By this time, many readers have probably already heard about the southern California high school that issued color-coded student ID’s based on student standardized test scores. They also made students wait in different lunch lines, among other things.
I had heard about this controversy a few days ago, but waited because I wanted to see if the Los Angeles Times would cover the story. In the past they have demonstrated that they don’t understand the concept of irony (see The L.A. Times Does Not Appear To Understand What “Irony” Means), and I was hoping to see how they’d handle this story in light of their own actions of doing to teachers what the high school principal was doing to students (see The Best Posts About The LA Times Article On “Value-Added” Teacher Ratings).
However, they have not yet published anything on the controversy, and I figured I couldn’t wait any longer. I wonder if their lack of coverage could have anything to do with this dilemma, or am I attributing too much thoughtful reflective ability to them?
The actions at the high school are so wrong on so many levels. They are pointed out very clearly in the resources on this list. But, if you want to learn more about how their policy flies in the face of fairness, justice, and just plain effectiveness, you can read My Best Posts On “Motivating” Students. You might also find this post interesting — Emphasizing Pride, Not Shame, In Classroom Management.

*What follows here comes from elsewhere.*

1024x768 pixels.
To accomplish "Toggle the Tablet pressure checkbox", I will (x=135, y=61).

Before I share links to articles and posts, I should mention that I checked-out that high school’s test scores on our state Department of Education website. It’s not surprise, but you’ll find that lower-income and ethnic minority students got lower-test scores than other students.

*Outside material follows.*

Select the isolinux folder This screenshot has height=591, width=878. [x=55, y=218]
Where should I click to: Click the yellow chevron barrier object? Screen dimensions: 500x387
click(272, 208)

Of course, I don’t believe test scores provide an accurate measure of student achievement, and that there are many critical qualities needed for lifetime success that you don’t see through test results. Coincidentally, you’ll be able to read all about that topic in my next Education Week column — What Are Critiques Of Standardized Tests & What Are Alternatives?
Here are my choices for The Best Resources To Learn About High School ID’s & The Scarlet Letter (there are some amazing quotes in these articles, and excellent critiques):
Principal defends color-coded IDs is from The Orange County Register.
Student IDs that reveal test scores deemed illegal is from the Orange County Register.
Anaheim Union kills color-coded ID program appeared in the Orange County Register.
Color Coded High School ID Cards Sort Students by Test Performance by Anthony Cody at Ed Week.
Eugenic Legacies Still Influence Education is by David B. Cohen.
Here’s the latest article from the Orange County Register.
Taking Standardized Tests to an Extreme is by Walt Gardner at Ed Week.